----- Dataset content -----

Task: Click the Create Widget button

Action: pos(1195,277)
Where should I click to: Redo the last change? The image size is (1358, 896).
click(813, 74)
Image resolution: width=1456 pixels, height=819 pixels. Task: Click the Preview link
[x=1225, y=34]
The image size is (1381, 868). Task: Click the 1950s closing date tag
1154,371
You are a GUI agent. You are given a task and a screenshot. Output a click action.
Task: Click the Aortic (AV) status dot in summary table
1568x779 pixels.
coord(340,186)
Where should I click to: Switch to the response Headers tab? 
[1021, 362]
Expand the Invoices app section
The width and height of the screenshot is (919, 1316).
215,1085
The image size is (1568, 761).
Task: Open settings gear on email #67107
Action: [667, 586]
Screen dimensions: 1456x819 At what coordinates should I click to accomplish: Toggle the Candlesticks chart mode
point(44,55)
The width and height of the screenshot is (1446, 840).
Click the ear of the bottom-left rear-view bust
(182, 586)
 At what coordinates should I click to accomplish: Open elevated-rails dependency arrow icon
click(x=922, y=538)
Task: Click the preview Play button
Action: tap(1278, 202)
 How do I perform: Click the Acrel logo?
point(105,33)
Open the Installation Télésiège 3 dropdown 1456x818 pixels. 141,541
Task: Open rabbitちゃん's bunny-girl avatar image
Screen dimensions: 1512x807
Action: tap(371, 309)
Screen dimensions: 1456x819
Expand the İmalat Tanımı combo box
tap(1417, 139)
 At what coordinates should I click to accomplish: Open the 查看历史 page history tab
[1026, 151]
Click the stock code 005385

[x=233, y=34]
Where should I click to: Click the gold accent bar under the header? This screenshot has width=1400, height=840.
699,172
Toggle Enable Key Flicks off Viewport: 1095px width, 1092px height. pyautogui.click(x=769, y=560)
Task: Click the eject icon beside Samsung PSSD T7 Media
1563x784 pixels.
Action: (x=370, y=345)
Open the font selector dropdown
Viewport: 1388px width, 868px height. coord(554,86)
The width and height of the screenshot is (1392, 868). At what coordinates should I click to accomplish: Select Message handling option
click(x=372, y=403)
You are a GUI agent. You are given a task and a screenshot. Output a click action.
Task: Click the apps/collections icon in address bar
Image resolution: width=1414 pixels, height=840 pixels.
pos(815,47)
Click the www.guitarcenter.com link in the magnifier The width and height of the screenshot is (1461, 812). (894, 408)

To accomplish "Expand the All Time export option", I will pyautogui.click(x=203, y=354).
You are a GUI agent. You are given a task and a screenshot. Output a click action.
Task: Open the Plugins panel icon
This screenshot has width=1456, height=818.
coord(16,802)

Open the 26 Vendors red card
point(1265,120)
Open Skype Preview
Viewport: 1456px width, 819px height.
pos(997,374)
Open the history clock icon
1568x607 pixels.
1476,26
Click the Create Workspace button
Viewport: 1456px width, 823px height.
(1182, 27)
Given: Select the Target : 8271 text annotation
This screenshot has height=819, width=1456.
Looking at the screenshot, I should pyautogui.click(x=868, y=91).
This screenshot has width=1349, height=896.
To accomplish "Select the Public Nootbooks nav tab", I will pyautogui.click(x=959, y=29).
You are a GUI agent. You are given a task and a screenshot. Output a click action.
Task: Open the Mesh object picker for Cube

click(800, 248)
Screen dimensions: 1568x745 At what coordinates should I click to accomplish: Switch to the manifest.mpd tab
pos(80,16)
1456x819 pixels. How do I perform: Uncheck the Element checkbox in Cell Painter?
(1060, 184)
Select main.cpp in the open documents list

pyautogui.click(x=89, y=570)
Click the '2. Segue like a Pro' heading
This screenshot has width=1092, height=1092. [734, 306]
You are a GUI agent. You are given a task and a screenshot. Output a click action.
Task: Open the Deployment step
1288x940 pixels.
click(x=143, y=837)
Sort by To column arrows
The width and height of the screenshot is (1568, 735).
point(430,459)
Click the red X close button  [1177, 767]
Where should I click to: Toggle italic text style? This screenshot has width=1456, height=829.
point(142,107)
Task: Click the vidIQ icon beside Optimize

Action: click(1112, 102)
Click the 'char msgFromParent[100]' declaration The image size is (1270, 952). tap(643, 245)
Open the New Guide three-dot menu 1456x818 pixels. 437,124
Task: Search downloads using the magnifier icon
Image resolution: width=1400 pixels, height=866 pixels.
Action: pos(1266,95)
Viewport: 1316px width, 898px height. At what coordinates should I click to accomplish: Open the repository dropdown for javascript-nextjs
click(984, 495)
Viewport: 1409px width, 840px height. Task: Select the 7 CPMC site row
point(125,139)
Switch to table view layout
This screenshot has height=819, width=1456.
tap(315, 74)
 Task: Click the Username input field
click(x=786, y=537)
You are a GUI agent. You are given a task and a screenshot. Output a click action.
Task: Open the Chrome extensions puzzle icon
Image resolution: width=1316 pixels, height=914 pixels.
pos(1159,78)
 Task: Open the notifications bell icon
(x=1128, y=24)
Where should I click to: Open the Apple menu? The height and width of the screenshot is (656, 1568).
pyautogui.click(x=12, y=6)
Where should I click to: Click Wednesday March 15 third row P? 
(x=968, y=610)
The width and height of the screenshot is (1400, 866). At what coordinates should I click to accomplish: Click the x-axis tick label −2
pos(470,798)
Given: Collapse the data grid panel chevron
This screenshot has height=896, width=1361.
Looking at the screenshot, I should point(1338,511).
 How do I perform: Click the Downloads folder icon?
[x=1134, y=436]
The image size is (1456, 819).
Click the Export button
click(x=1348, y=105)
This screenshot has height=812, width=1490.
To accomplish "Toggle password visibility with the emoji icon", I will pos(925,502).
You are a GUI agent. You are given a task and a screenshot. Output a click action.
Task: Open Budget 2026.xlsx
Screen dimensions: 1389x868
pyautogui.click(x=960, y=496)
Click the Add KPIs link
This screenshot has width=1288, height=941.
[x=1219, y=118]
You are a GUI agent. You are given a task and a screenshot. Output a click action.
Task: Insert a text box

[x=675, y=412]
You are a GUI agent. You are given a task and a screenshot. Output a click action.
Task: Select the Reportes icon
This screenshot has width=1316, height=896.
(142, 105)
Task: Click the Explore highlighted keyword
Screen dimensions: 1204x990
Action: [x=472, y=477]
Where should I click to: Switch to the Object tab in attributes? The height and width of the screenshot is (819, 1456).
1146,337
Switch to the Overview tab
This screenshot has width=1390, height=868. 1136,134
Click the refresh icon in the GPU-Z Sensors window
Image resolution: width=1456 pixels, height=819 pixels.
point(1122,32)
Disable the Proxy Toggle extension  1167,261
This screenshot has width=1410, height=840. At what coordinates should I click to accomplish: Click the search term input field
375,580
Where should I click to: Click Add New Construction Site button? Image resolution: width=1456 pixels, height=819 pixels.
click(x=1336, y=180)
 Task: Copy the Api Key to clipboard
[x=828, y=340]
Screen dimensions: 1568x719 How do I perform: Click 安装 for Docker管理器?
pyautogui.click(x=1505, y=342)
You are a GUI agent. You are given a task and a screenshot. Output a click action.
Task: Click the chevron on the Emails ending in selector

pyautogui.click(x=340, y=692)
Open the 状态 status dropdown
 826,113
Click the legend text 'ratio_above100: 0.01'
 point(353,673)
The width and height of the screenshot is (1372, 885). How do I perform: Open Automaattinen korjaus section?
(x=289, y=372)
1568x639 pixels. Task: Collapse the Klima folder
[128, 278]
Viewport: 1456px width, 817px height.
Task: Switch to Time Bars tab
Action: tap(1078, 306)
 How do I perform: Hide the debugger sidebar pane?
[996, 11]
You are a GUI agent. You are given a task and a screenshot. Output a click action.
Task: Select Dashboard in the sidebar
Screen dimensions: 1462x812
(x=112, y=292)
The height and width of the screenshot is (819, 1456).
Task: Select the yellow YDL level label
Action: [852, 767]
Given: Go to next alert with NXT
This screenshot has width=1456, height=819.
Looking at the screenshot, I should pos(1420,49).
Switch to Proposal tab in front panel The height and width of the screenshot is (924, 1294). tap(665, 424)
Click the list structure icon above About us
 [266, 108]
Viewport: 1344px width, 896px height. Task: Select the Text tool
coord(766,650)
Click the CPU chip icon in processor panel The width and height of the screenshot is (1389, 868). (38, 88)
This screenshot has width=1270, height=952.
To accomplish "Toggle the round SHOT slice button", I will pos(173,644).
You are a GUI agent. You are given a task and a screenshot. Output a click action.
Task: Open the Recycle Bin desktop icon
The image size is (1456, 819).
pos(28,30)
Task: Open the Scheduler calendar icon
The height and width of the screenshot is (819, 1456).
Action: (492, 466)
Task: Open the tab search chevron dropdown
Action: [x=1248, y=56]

-----

• _Work to be completed_: Look above for the line with "How do I perform: Hide" and the line with "Task: Select Dashboard in the sidebar". Retype those two lines and every line between them exactly, adding nothing.

• _Exercise response_:
 How do I perform: Hide the debugger sidebar pane?
[996, 11]
You are a GUI agent. You are given a task and a screenshot. Output a click action.
Task: Select Dashboard in the sidebar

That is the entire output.